Big data-based identification of methylated genes associated with drug resistance and prognosis in ovarian cancer.

Abstract

It is imperative to further the understanding of the drug resistance mechanisms of ovarian cancer (OC) and to identify useful biological markers for prognosis prediction.Cormine, cBioportal, and The Cancer Genome Atlas databases were used to search microarray data of gene methylation related to OC, drug resistance in OC, and prognosis, and to analyze methylated genes potentially inducing the drug resistance in OC. Fifty-five DNA-methylated genes significantly associated with drug resistance in OC were screened, and the regulatory mechanisms underlying changes in methylation levels of these genes were systematically integrated.Enrichment and annotation of biological processes indicated that most of the above DNA-methylated genes were significantly associated with cell proliferation and cell cycle. In addition, pathway enrichment demonstrated that the above DNA-methylated genes were significantly associated with PI3K-AKT and P53 signaling pathways. Among the 55 genes, 4 were significantly associated with OC prognostic disease-free survival, namely bromodomain containing 4, PDZ domain containing 1 (PDZK1), phosphatase and tensin homolog, and TNF receptor superfamily member 10c; 5 were significantly related to overall survival, namely bromodomain containing 4, PDZK1, PIK3C2B, Rh associated glycoprotein, and DYRK; among them, the degree of methylation of TNF receptor superfamily member 10c, PDZK1, and Rh associated glycoprotein genes was significantly correlated with mRNA expression. Furthermore, PDZK1, Rh associated glycoprotein, and TNF receptor superfamily member 10c genes showed significant hypomethylation in drug-resistance tissues of OC, and their mRNAs had significantly high expression.The association between the methylation of these 55 genes and OC and drug resistance in OC, in addition to bioinformatics analyses clarify the important mechanisms of gene methylation in the development, progression, and drug resistance of OC.

────────────────────────────────────────

TASK BRIEF: List every gene that the ovarian cancer abstract names as significantly related to overall survival.

DATA:
────────────────────────────────────────

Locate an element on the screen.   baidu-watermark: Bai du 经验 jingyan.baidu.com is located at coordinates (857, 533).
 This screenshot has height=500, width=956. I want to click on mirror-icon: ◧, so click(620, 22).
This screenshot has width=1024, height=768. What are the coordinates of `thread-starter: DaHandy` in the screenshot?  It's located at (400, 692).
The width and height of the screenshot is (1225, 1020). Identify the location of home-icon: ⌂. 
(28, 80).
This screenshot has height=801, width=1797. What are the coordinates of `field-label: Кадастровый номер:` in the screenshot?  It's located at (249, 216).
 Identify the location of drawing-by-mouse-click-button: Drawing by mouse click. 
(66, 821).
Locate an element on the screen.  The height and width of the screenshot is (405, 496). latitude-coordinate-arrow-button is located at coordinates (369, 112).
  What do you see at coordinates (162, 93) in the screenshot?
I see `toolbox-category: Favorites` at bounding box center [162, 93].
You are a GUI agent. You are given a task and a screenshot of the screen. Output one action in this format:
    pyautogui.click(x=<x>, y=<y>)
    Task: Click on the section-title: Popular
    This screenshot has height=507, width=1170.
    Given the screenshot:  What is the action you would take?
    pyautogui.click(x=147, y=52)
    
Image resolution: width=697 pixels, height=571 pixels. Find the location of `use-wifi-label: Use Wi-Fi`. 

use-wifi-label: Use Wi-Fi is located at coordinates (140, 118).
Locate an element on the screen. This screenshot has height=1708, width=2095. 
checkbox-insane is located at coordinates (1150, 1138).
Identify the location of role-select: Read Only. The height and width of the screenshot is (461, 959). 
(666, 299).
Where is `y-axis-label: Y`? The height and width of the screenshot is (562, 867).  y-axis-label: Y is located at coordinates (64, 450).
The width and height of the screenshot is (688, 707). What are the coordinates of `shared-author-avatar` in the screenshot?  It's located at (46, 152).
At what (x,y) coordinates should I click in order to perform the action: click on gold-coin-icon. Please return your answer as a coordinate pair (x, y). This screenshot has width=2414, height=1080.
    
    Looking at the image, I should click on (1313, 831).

────────────────────────────────────────

EXERCISE ANSWER: bromodomain containing 4, PDZK1, PIK3C2B, Rh associated glycoprotein, DYRK